Jumlah datanya sangat besar untuk bisa dikirim memlalui jaringan internet global. Sehingga seluruh harddisk berisi data-data tersebut lantas diterbangkan ke Bonn (Jemran) dan selanjutnya Massachusetts (Amerika Serikat) untuk diolah. Superkomputer khusus bernama korelator dibangun di kedua lokasi tersebut. Sebuah tim beranggotakan 200 ilmuwan yang berasal dari 59 institusi penelitian dari 20 negara yang berbeda pun dibentuk. Pengolahan data meliputi pembersihan data dari derau (noise) akibat gangguan aktivitas manusia maupun sumber alamiah di Bumi, kalibrasi dengan algoritma tertentu, protokol validasi dan disusul dengan rekonstruksi citra dengan menyertakan teknik klasik maupun inovasi baru yang dikembangkan tim EHT.
Pada akhirnya lubang hitam raksasa M-87* yang ada di pusat galaksi Messier 87 pun berhasil ditampilkan.

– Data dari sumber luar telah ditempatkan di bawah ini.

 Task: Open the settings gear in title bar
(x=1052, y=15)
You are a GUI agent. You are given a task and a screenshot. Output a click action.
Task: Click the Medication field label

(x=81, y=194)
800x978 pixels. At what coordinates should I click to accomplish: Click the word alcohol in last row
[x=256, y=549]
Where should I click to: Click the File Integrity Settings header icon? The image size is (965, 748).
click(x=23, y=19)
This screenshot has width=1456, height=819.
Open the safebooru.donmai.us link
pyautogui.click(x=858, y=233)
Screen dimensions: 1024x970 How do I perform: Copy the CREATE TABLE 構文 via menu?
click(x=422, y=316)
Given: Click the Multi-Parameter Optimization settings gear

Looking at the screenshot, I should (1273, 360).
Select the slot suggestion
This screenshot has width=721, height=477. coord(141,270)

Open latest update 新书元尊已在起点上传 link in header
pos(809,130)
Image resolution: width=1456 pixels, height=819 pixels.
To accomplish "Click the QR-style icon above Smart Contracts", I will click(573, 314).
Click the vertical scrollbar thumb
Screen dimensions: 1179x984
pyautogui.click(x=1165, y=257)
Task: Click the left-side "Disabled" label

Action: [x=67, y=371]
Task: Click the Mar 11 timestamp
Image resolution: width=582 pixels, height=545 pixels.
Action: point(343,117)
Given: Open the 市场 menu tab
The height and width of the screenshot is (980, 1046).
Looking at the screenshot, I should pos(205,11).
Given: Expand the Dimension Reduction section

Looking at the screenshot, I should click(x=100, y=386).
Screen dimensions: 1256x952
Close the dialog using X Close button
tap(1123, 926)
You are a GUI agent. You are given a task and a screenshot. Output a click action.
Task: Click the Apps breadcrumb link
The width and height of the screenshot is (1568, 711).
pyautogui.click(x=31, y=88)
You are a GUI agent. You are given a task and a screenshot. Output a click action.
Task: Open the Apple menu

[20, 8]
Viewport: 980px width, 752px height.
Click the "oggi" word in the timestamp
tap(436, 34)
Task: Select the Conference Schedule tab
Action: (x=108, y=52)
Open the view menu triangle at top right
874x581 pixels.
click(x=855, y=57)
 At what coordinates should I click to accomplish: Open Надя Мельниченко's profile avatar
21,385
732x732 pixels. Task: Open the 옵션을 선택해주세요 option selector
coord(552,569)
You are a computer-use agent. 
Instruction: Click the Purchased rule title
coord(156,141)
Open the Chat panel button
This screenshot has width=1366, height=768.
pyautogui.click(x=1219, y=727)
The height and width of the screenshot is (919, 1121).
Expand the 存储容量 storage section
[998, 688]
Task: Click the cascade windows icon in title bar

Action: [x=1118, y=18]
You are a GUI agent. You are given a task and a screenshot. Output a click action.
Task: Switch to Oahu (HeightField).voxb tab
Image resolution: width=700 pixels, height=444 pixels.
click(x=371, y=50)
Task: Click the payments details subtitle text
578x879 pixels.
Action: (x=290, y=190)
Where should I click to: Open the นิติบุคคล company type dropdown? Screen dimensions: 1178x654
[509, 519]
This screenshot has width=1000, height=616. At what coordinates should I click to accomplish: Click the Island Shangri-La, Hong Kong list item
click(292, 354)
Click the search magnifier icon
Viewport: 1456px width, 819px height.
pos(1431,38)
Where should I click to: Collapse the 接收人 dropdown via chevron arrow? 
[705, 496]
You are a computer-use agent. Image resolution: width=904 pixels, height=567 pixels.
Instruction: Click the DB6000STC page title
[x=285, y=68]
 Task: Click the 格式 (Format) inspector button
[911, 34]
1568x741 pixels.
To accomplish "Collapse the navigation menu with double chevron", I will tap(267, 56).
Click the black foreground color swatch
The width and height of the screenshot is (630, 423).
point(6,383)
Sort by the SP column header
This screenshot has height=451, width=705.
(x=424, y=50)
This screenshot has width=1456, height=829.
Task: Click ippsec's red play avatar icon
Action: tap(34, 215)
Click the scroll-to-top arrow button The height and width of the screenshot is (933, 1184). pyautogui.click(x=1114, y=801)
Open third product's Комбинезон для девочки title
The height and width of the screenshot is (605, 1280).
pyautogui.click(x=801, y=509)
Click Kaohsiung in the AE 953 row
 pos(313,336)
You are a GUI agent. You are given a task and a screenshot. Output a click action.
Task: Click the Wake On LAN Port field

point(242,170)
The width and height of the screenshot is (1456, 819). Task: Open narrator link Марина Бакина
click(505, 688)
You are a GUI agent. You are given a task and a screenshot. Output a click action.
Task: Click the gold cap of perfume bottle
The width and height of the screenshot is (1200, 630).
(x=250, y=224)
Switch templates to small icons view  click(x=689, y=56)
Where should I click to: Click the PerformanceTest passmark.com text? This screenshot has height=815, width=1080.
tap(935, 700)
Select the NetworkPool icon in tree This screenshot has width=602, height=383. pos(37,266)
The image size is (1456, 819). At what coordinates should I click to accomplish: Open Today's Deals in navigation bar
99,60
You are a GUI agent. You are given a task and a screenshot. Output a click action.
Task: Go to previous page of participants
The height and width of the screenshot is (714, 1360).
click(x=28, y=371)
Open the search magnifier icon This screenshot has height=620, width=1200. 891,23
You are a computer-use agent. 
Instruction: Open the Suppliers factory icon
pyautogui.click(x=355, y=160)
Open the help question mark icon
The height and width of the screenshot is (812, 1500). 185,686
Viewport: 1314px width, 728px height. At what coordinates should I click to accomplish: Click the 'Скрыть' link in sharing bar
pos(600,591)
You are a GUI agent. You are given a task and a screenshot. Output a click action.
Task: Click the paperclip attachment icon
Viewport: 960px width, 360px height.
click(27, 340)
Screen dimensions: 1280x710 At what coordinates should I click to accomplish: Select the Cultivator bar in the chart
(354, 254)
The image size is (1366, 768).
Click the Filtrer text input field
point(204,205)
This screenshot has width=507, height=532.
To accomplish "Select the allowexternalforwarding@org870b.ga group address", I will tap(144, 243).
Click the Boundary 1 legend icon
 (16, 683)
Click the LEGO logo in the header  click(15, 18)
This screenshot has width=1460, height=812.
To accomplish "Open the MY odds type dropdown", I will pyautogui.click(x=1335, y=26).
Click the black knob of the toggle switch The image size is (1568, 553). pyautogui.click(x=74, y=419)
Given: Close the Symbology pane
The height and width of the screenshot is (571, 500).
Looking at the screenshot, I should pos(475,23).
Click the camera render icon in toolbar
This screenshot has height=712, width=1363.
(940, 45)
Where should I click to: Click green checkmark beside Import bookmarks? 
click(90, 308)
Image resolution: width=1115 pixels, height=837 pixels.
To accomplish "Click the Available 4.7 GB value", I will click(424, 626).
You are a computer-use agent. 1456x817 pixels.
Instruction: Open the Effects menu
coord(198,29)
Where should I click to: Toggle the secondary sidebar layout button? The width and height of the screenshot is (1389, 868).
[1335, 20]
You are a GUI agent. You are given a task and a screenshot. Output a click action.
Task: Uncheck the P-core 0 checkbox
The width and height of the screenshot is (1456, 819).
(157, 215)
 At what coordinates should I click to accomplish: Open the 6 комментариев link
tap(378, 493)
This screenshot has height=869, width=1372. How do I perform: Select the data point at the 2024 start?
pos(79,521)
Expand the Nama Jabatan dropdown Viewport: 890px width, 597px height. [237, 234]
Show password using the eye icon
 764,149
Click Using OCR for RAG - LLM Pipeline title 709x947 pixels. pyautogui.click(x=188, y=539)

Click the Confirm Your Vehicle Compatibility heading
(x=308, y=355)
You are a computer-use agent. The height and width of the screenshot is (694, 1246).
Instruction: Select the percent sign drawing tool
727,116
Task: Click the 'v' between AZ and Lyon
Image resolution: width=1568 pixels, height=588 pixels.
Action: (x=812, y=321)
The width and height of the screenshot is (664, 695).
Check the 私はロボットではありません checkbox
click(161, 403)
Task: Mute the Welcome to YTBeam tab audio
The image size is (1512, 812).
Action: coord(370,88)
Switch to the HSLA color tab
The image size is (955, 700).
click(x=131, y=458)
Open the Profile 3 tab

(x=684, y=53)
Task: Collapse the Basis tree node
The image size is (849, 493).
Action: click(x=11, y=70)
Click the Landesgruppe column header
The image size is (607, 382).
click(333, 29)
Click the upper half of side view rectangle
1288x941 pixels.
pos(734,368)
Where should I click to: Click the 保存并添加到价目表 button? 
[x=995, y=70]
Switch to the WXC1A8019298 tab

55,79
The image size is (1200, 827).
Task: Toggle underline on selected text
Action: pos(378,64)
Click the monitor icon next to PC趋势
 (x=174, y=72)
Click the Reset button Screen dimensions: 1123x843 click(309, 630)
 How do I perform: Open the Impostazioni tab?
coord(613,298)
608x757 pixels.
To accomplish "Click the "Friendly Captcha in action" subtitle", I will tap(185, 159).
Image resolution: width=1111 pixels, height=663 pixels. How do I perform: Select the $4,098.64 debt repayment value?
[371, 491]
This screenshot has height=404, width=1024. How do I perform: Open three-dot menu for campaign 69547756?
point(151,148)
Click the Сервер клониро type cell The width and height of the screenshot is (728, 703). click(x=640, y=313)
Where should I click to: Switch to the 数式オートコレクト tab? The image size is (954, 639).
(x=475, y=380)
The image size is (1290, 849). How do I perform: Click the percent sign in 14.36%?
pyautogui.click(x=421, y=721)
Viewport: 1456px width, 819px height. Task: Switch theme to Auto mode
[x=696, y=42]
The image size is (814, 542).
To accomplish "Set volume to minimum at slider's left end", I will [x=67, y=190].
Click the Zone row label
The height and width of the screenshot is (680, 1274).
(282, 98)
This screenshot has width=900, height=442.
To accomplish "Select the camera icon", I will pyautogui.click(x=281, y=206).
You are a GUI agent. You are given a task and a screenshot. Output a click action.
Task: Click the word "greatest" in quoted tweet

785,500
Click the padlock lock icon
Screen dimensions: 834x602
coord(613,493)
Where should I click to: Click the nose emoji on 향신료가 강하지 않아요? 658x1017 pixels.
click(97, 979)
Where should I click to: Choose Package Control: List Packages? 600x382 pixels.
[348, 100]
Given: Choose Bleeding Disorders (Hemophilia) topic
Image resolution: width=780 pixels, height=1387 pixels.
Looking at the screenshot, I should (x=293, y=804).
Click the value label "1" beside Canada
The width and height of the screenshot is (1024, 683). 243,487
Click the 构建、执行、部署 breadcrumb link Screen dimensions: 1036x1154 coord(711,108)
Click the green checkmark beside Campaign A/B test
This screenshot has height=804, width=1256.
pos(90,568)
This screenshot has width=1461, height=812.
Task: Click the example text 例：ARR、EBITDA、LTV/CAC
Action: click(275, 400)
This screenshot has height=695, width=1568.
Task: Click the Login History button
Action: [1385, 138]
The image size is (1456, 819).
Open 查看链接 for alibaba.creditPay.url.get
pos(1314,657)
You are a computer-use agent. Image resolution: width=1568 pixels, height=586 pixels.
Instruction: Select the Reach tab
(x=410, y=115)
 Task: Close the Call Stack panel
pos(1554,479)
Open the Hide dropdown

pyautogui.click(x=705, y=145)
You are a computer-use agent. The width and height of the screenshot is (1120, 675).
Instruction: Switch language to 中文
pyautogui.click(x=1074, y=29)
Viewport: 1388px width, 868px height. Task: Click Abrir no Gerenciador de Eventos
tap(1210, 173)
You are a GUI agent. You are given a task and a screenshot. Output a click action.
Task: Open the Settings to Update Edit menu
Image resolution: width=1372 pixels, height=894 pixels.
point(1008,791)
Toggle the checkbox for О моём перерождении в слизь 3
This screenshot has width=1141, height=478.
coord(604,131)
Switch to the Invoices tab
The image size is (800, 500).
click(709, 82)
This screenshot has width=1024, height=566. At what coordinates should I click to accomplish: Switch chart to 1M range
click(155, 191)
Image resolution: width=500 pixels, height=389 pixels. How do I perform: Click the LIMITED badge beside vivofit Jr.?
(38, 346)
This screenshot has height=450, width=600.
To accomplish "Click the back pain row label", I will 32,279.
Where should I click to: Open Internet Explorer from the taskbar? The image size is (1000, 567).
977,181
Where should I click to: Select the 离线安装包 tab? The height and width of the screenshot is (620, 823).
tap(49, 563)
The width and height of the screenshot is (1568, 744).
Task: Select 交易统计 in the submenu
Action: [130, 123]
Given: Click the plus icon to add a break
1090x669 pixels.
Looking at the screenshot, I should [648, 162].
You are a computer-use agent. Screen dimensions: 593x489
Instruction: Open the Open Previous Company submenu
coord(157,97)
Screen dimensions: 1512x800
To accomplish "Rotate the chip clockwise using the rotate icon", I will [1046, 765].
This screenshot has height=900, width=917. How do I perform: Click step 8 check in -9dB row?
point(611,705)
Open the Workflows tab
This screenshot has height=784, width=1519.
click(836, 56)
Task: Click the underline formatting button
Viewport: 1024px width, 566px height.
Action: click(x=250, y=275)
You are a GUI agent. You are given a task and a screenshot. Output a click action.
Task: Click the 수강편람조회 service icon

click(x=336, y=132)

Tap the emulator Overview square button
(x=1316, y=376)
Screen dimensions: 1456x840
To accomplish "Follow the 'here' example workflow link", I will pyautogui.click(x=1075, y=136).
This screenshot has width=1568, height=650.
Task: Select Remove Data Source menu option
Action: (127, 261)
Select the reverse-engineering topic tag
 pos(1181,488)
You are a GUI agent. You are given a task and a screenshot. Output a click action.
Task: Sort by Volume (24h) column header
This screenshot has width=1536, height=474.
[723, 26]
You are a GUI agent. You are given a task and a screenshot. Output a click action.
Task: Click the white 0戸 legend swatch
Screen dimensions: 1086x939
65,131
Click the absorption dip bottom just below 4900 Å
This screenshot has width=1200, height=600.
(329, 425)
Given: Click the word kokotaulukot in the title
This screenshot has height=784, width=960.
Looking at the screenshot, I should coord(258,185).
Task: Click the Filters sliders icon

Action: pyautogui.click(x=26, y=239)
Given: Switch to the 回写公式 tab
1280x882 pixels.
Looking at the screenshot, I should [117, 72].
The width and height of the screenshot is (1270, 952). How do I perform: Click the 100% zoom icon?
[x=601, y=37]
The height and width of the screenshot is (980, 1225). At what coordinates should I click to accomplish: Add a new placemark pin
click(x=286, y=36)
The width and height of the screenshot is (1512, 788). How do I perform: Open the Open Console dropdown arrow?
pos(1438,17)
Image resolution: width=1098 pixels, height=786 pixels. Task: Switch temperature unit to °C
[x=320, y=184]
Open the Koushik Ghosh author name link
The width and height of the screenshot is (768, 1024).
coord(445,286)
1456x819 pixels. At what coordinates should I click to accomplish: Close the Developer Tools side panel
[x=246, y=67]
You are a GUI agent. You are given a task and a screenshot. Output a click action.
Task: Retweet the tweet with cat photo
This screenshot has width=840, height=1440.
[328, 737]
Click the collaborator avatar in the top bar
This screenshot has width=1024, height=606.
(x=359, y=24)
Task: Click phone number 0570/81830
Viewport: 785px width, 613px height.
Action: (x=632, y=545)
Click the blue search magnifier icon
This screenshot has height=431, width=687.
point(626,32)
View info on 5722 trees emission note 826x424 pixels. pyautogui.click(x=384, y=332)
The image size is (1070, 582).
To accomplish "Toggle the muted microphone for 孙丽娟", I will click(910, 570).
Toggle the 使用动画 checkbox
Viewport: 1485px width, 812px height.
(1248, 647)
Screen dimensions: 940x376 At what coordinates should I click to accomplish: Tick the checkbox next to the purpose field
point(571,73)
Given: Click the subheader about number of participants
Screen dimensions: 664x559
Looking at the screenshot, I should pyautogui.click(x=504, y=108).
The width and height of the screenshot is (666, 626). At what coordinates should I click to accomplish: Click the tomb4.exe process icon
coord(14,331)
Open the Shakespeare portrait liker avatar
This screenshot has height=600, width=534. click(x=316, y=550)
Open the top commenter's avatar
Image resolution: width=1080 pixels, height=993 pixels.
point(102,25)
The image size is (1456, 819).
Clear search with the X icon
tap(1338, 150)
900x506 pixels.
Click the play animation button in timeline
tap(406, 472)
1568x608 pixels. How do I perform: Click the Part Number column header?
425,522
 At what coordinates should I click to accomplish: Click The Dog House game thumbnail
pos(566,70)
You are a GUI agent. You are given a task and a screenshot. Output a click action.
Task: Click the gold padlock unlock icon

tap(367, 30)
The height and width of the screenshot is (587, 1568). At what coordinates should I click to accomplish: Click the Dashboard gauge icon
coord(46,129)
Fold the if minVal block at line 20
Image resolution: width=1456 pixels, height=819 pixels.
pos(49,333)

Dari citra ini dapat diketahui bahwa diameter lubang hitam raksasa ini, yakni ukuran horizon peristiwanya, adalah 39,8 milyar kilometer atau 266 SA (setara 1/200 ukuran tata surya kita). Dimensi yang besar menunjukkan bahwa lubang hitam raksasa ini tidak berperanan sebagai lubang cacing.
Dari citra yang sama pula massa lubang hitam raksasa M-87* dapat diketahui, yakni 6,5 milyar kali Matahari kita. Dilihat dari Bumi, lubang hitam raksasa M-87* berotasi searah jarum jam, menjadikannya bagian kelompok lubang hitam Kerr. Dan sebagai monster di pusat galaksi, ia tergolong rakus dengan melahap massa dalam jumlah tak kurang dari 90 massa Bumi kita per harinya. Massa yang disedot masuk ke lubang hitam raksasa ini hanyalah 10 % dari total massa yang ditarik-paksa dari lingkungan bintang-gemintang di sekelilingnya. Sisanya dipaksa berputar-putar tanpa daya dalam cakram akresi raksasa, sebelum dilemparkan kembali menjauhi sang lubang hitam raksasa. Dengan demikian dapat diperkirakan lubang hitam raksasa ini menyedot massa dalam jumlah tak kurang dari 900 massa Bumi kita per harinya ke dalam cakram akresinya.
Referensi :
The Event Horizon Telescope Collaboration. 2019. First M87 event Horizon Telescope result. I. The Shadow of Supermassive Blackhole. The Astrophysical Journal Letter, vol 875 no.L1 (17 halaman), 10 April 2019.